DOCUMENT EXTRACT:

• • • • •

The above example changed the previous example quite a bit, so that only those parts with a commodity code beginning with F are returned - in the example, I want to determine the total number of parts on hand by product code (labeled TOTAL_QTY) for those parts with a commodity code beginning with F.  In addition to the ORDER BY clause, a GROUP BY clause was also needed.  The columns that must be listed in the group by clause are those columns in the SELECT clause which are not inside a SUM(), AVG(), MIN(), MAX(), or similar function.

Retrieve the product code, and total quantity on hand by product code, return only those with a total quantity on hand more than 100, sorted by product code:

SELECT
  PRODUCT_CODE,
  SUM(QTY_ON_HAND) AS TOTAL_QTY
FROM
  PART
WHERE
  COMMODITY_CODE LIKE 'F%'
GROUP BY
  PRODUCT_CODE
HAVING
  SUM(QTY_ON_HAND) > 100
ORDER BY
  PRODUCT_CODE;

Retrieve the top level part ID produced by all unreleased, firmed, and released work orders, include the work order, lot, part description, and quantity on hand:

Now that we know how to work with data stored in a single table, let’s take a look at an example with two tables.  Each column returned from the tables should be prefixed with the table name – primarily in case where the same column name appears in both tables, but doing this also makes it easier to troubleshoot problems with the SQL statement at a later time.  The following SQL statement retrieves a list of all parts produced by non-closed and non-canceled work orders that are in the system (status is unreleased, firmed, or released).

• • • • •

DATA EXCERPT:

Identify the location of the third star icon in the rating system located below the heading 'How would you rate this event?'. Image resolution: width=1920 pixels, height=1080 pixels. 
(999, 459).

• • • • •

TASK A:
Using the SQL tutorial excerpt, answer:
(i) Which columns from the SELECT clause must be listed in the GROUP BY clause?
(ii) In the query with a HAVING clause, what number must the total quantity on hand exceed?
(iii) Which work order statuses does the two-table statement cover?
TASK B:
Transcribe the part of the SQL tutorial excerpt that begins at the words "The above example" and stops after "or similar function.".
TASK C:
Go on with the SQL tutorial excerpt from the point where it stops.
You won't need the lines for any of this.

RESPONSE A:
(i) Those not inside a SUM(), AVG(), MIN(), MAX(), or similar function.
(ii) 100.
(iii) Unreleased, firmed, or released.

RESPONSE B:
The above example changed the previous example quite a bit, so that only those parts with a commodity code beginning with F are returned - in the example, I want to determine the total number of parts on hand by product code (labeled TOTAL_QTY) for those parts with a commodity code beginning with F.  In addition to the ORDER BY clause, a GROUP BY clause was also needed.  The columns that must be listed in the group by clause are those columns in the SELECT clause which are not inside a SUM(), AVG(), MIN(), MAX(), or similar function.

RESPONSE C:
SELECT
  WORK_ORDER.BASE_ID,
  WORK_ORDER.LOT_ID,
  WORK_ORDER.SPLIT_ID,
  WORK_ORDER.PART_ID,
  PART.DESCRIPTION,
  PART.QTY_ON_HAND,
  WORK_ORDER.DESIRED_QTY,
  WORK_ORDER.RECEIVED_QTY
FROM
  WORK_ORDER,
  PART
WHERE
  WORK_ORDER.TYPE = 'W'
  AND WORK_ORDER.SUB_ID='0'
  AND WORK_ORDER.PART_ID=PART.ID
  AND WORK_ORDER.DESIRED_QTY > WORK_ORDER.RECEIVED_QTY
  AND WORK_ORDER.STATUS IN ('U', 'F', 'R')
ORDER BY
  WORK_ORDER.PART_ID,
  WORK_ORDER.BASE_ID,
  WORK_ORDER.LOT_ID,
  WORK_ORDER.SPLIT_ID;

The following SQL statement is essentially the same SQL statement as the last, just with table aliases (or short-names) which significantly reduce the amount of typing.

SELECT
  WO.BASE_ID,
  WO.LOT_ID,
  WO.SPLIT_ID,
  WO.PART_ID,
  P.DESCRIPTION,
  P.QTY_ON_HAND,
  WO.DESIRED_QTY,
  WO.RECEIVED_QTY
FROM
  WORK_ORDER WO,
  PART P
WHERE
  WO.TYPE = 'W'
  AND WO.SUB_ID='0'
  AND WO.PART_ID=P.ID
  AND WO.DESIRED_QTY > WO.RECEIVED_QTY
  AND WO.STATUS IN ('U', 'F', 'R')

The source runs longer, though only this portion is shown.